Błędy popełniane najczęściej podczas preselekcji kandydatów
To właśnie od sposobu przeprowadzenia preselekcji kandydatów zależeć będzie sukces lub porażka kolejnych etapów rekrutacji. Wybór nieodpowiednich osób może doprowadzić do niezadowolenia obu stron, a co za tym idzie – rotacji, konieczności ponawiania procesu i poniesienia dodatkowych kosztów. Oto kilka błędów popełnianych najczęściej przez pracodawców i rekruterów podczas wstępnej analizy dokumentów aplikacyjnych.

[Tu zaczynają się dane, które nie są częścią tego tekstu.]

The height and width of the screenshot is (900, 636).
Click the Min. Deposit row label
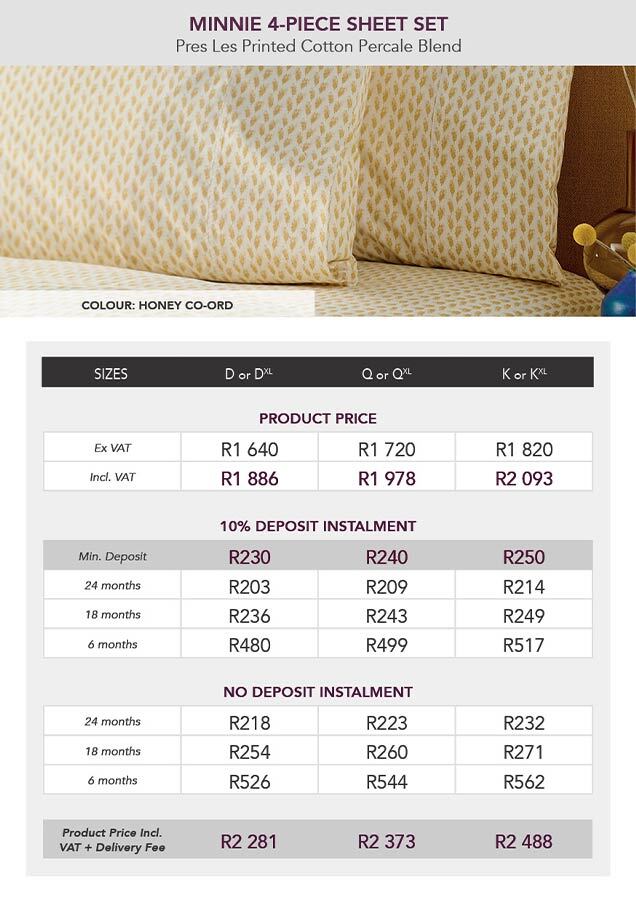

- Brak czasu – preselekcja kandydatów stanowi sporo wyzwanie, jako że wymaga szybkiego ocenienia dużej ilości CV w krótkim czasie. Poświęcając mało czasu na analizę dokumentów aplikacyjnych, możemy dokonać wyboru niewłaściwych zgłoszeń.
- Powierzchowne traktowanie – nigdy nie należy traktować preselekcji w kategoriach mało istotnej czynności i uznawania za znacznie ważniejsze późniejszych rozmów kwalifikacyjnych.
- Brak uważności – skupianie się jedynie na standardowych elementach CV i ich dostosowaniu do formalnych kryteriów może spowodować, że przeoczymy zgłoszenie wyjątkowo cennego kandydata. Jeżeli mamy do czynienia z wieloma zbliżonymi do siebie aplikacjami, warto poświęcić nieco więcej czasu na uzupełnienie informacji i weryfikację danych.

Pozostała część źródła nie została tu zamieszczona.